While interest is growing, confidence in the kitchen still lags behind. One in five Brits (20%) admit they're butcher-shy, as they confess to feeling unsure when discussing specific cuts such as ribeye, pork shoulder, or lamb shank. For 8% of Brits, this nervousness is enough to avoid their local butcher altogether.
Despite those nerves, Brits are keen to up their kitchen game. Over half (51%) say they'd use premium ingredients more often if they weren't worried about getting it wrong. Millennials are the least confident, with 76% held back by a lack of know-how, followed by 63% of Gen Z. In contrast, just 35% of baby boomers feel the same.

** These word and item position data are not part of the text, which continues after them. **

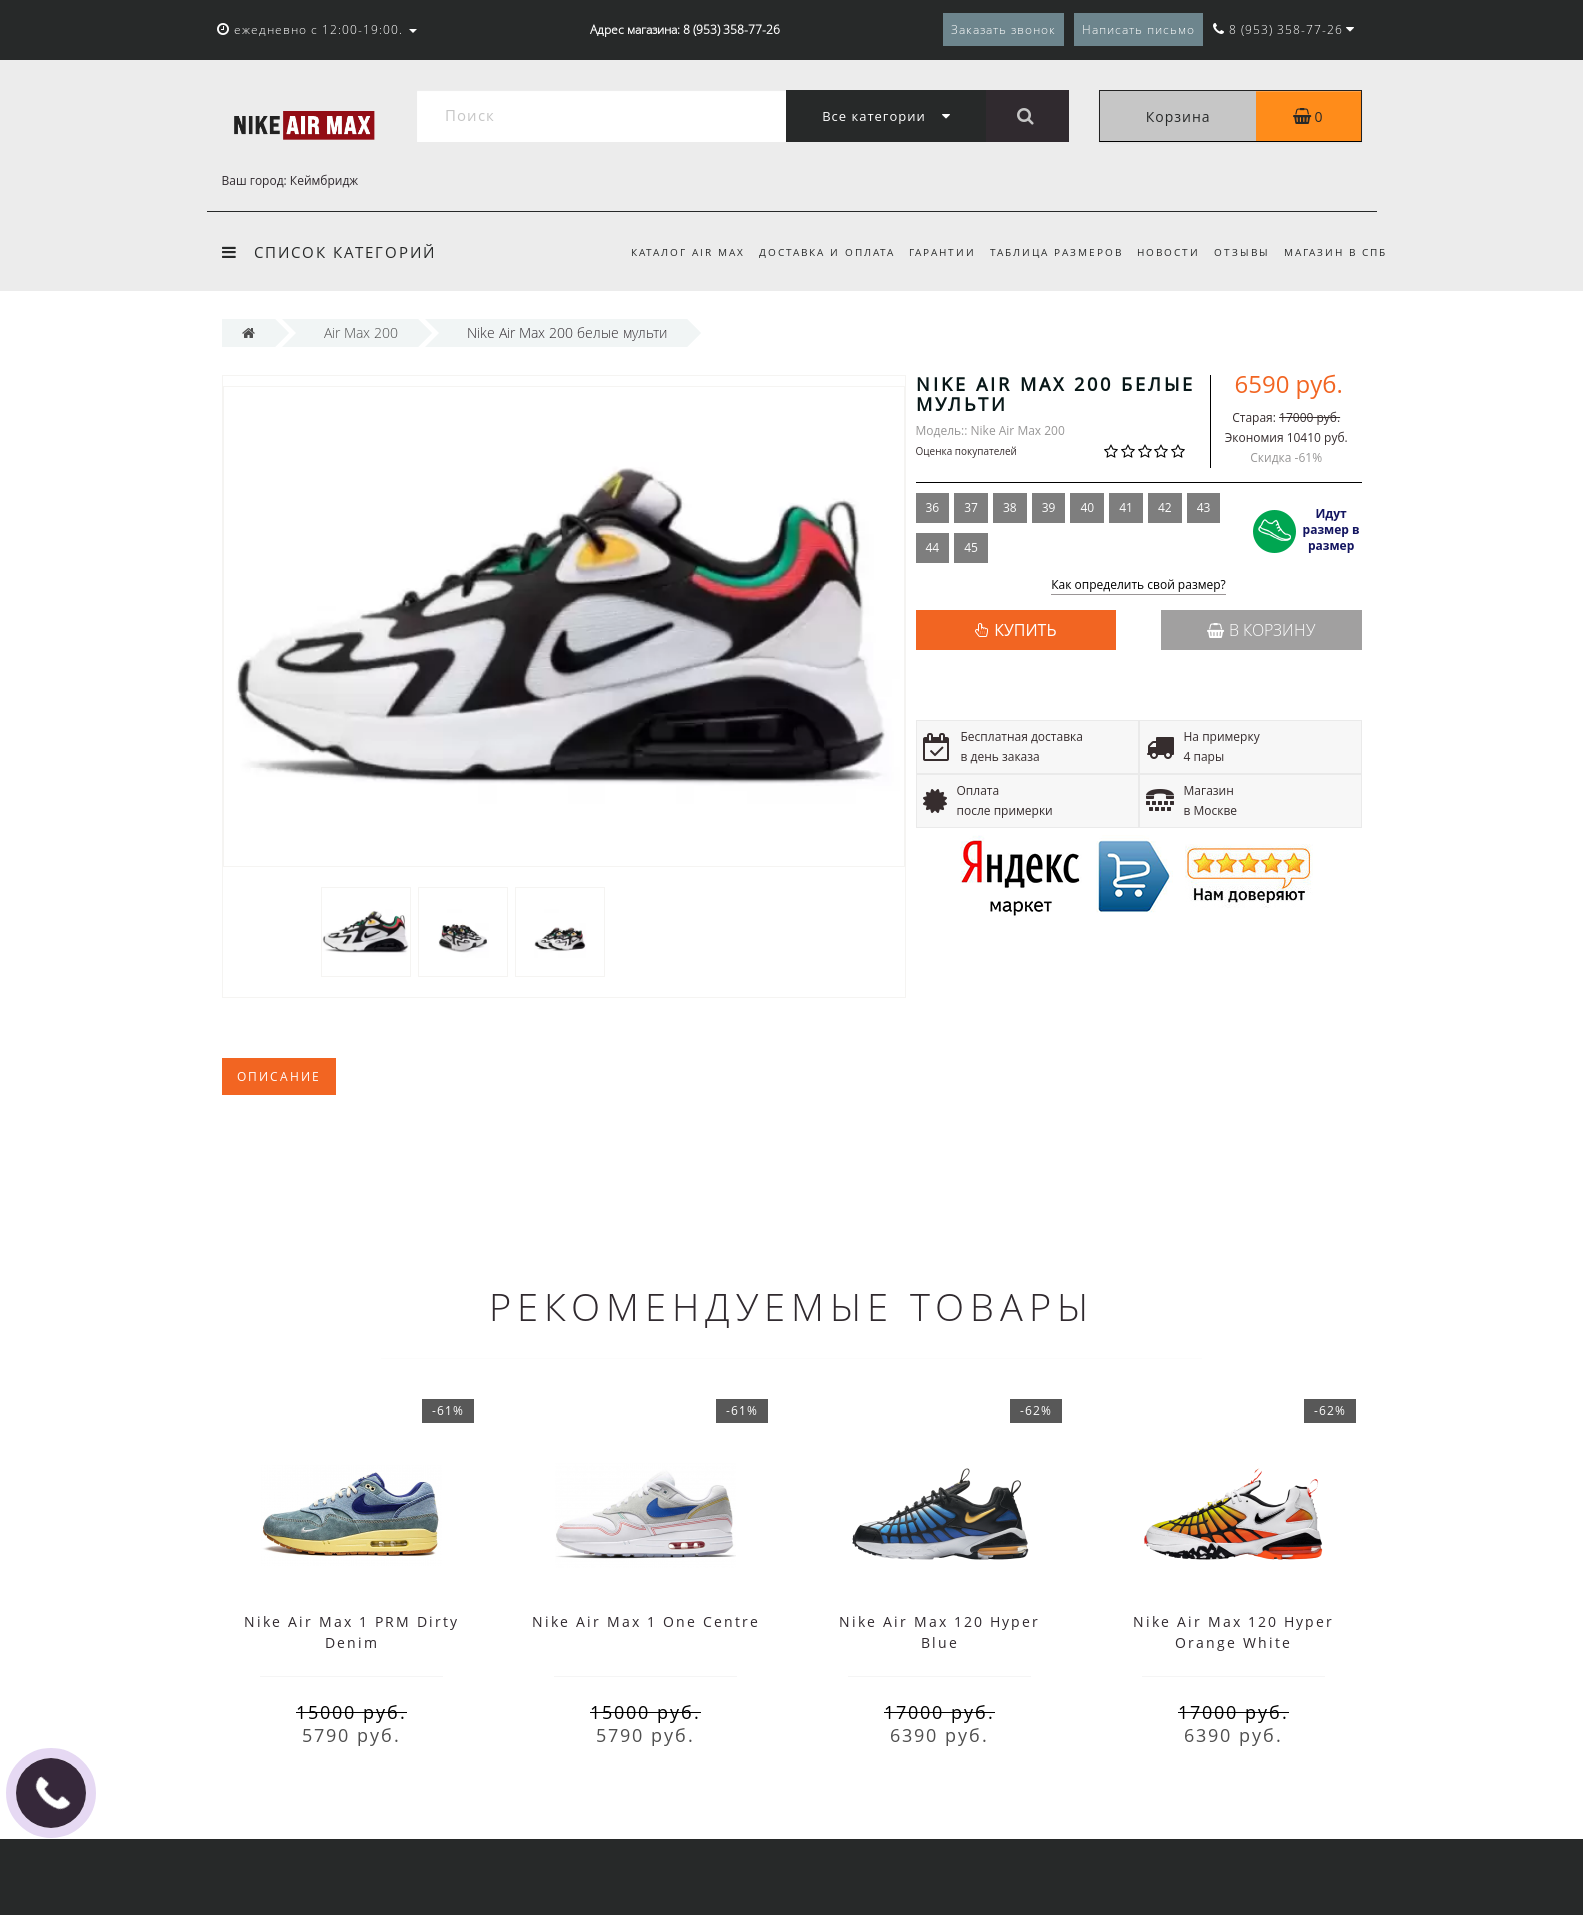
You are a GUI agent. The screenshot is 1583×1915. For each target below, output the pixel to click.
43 (1204, 507)
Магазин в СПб (1335, 252)
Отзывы (1239, 252)
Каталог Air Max (669, 252)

The research found that around a third (31%) of millennials say a step-by-step masterclass or expert advice on choosing the right cut of meat would boost their confidence in cooking with premium ingredients.
To help turn curiosity into confidence, premium cider brand Orchard Pig has teamed up with Perry's Butchers to provide top tips that will inspire Brits and boost their confidence at the butcher's counter and when handling premium ingredients.

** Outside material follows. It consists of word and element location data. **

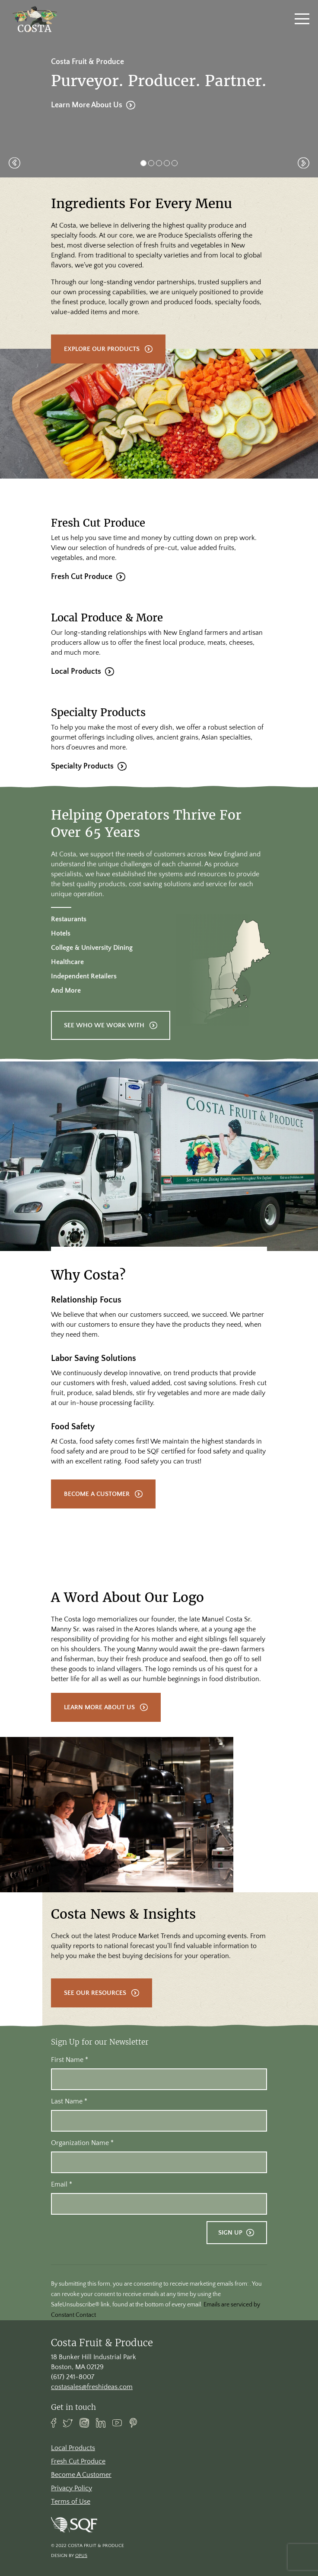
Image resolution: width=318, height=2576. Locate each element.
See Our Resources (95, 2006)
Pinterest (133, 2423)
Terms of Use (70, 2501)
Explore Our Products (102, 349)
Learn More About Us (86, 105)
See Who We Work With (104, 1038)
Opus (81, 2555)
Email (61, 2184)
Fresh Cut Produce (81, 589)
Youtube (117, 2423)
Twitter (68, 2423)
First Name (69, 2060)
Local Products (76, 684)
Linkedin (100, 2423)
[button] (14, 163)
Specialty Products (82, 779)
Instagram (84, 2423)
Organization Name (82, 2143)
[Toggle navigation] (302, 18)
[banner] (34, 19)
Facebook (53, 2423)
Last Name (69, 2101)
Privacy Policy (71, 2488)
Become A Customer (97, 1506)
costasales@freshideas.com (92, 2387)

Confidence at the counter! Tips from Perry of Perry's Butchers:
1. Not sure where to start? If you want flavour and value, skip the usual suspects. Ask for underrated cuts like onglet, bavette, or flat iron steak. They're budget-friendly but packed with flavour - perfect for beginners wanting to try something new without breaking the bank.

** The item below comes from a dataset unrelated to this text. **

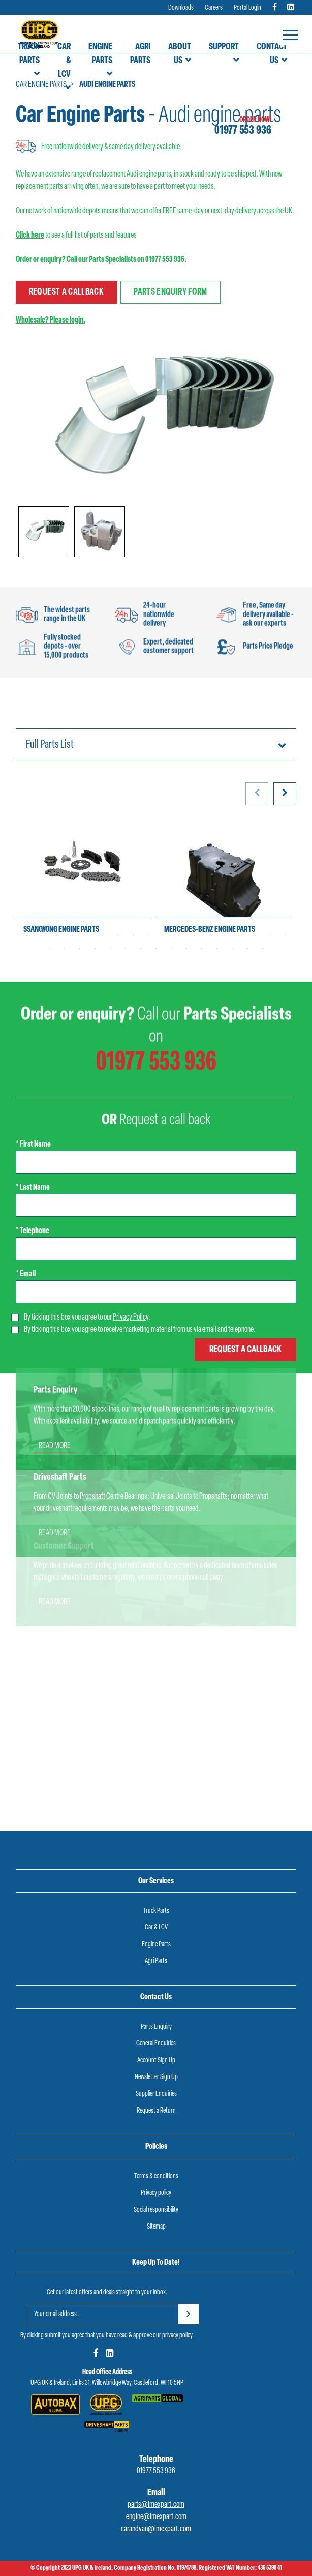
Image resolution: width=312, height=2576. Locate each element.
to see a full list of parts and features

2. Want to impress without spending a fortune? Try a hidden gem and ask your butcher about Denver steak. It comes from the chuck and is incredibly tender but still under the radar.
3. Cost conscious? Be honest about your budget. There's no need to feel awkward. Butchers are used to working within budgets and can suggest options that fit.
4. Cooking for a group? Here's your cheat sheet. As a rule of thumb, if you're cooking a roast or similar dish, allow 250g of meat per person. Your butcher can help you size up and suggest cuts that suit the occasion.
To provide Brits with an extra confidence boost, Orchard Pig is hosting a limited-edition public butchery and sausage-making masterclass at Perry's Butchers on Saturday 11th October and Sunday 12th October, and people can secure free tickets for the event via Eventbrite: Butcher's Block Party - Sausage-Making Workshop & Butchery Masterclass Tickets, Multiple Dates | Eventbrite
Michael McAdam, brand manager at Orchard Pig, added, "We've always valued bold flavours and quality ingredients, and we want to inspire people across the UK to feel confident using premium produce. That's why we're celebrating the return of real butchery with a hands-on, limited-time masterclass in partnership with Perry's Butchers which we hope encourages those Brits looking for some extra support when it comes to handling premium ingredients."